[Dataset entries]
◇ ◇ ◇ ◇ ◇ ◇ ◇

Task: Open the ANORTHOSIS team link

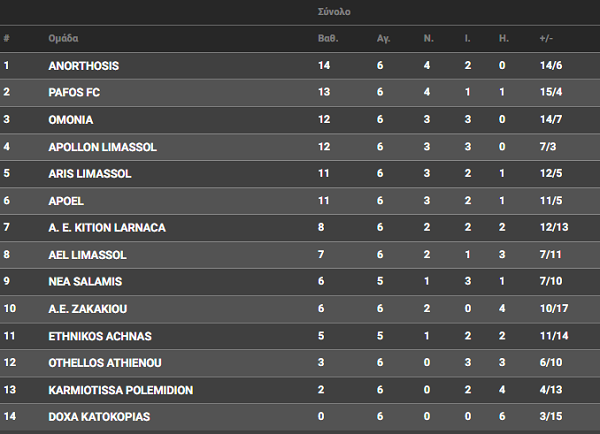Action: click(x=83, y=66)
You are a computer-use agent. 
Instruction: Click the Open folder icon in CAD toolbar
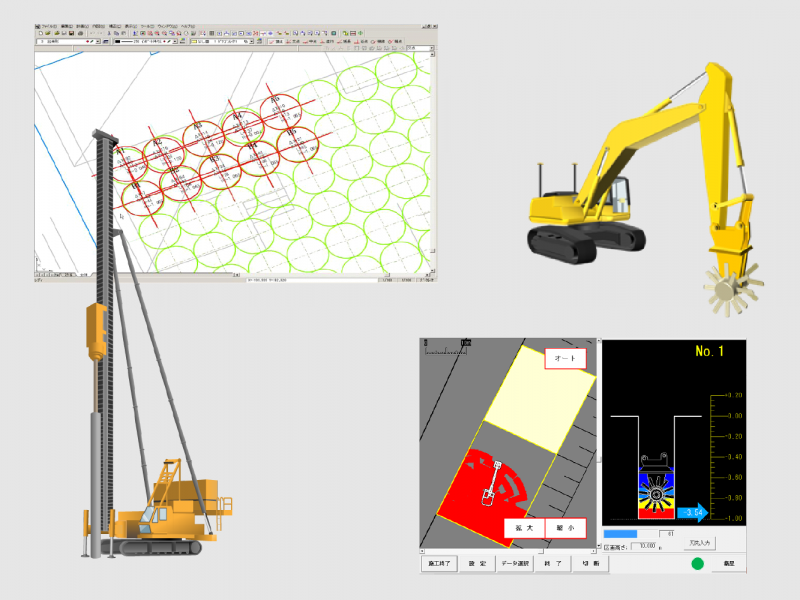pyautogui.click(x=48, y=33)
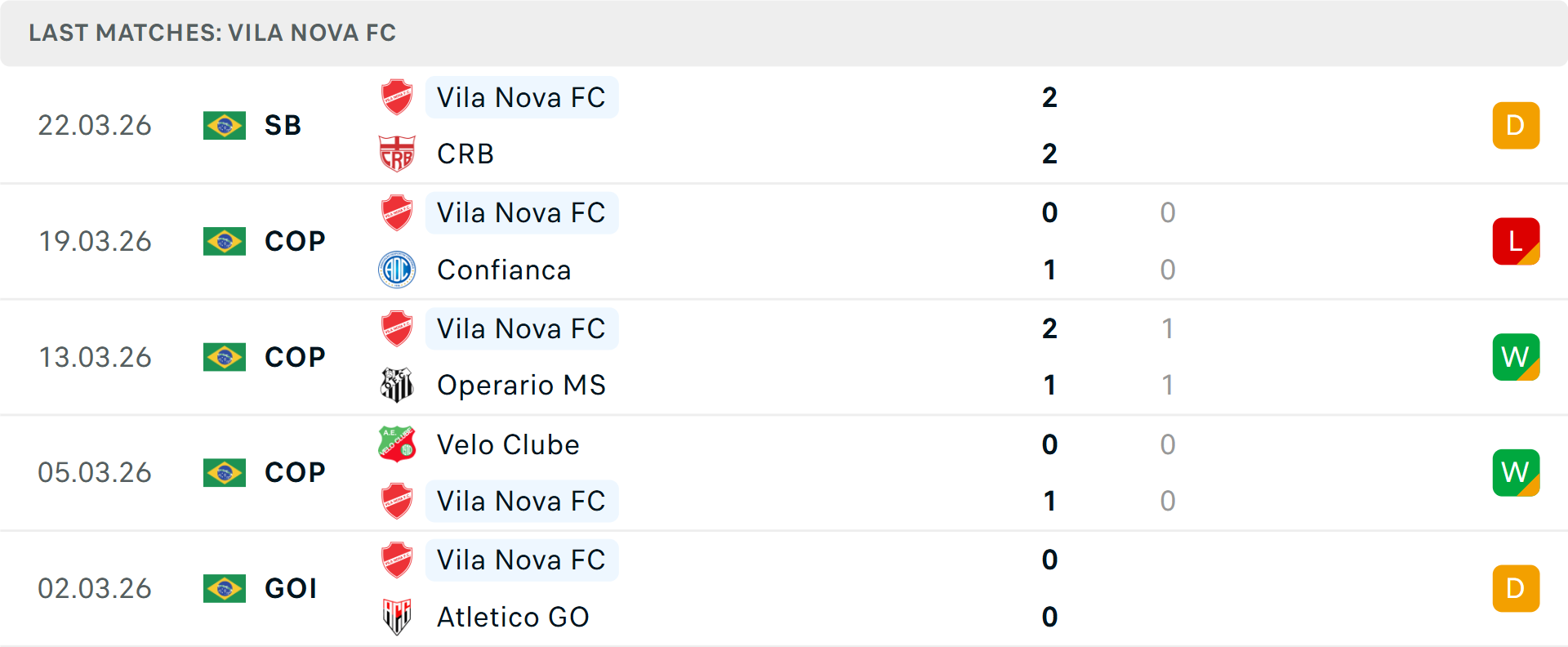
Task: Toggle the yellow D result badge for 22.03.26
Action: coord(1516,125)
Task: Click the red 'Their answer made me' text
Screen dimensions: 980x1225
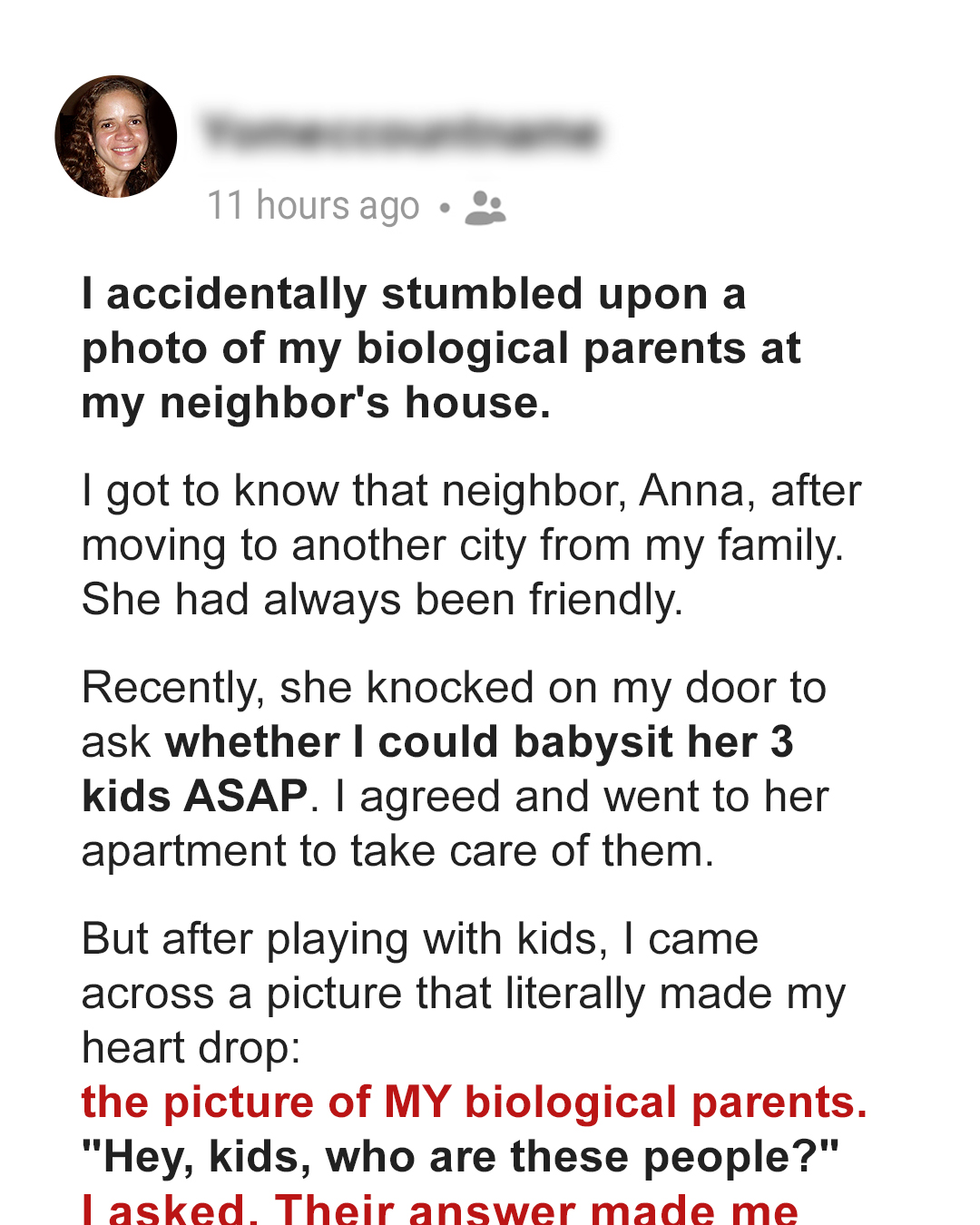Action: (x=536, y=1208)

◇ ◇ ◇ ◇ ◇ ◇ ◇

> [PROBLEM TO WORK ON] From the first line to the last, retype the data exactly, without images.

> [TASK OUTPUT]
Task: Open the ANORTHOSIS team link

Action: click(x=83, y=66)
You are a computer-use agent. 
Instruction: Click the Open folder icon in CAD toolbar
pyautogui.click(x=48, y=33)
Task: Toggle the yellow D result badge for 22.03.26
Action: coord(1516,125)
Task: Click the red 'Their answer made me' text
Screen dimensions: 980x1225
Action: (x=536, y=1208)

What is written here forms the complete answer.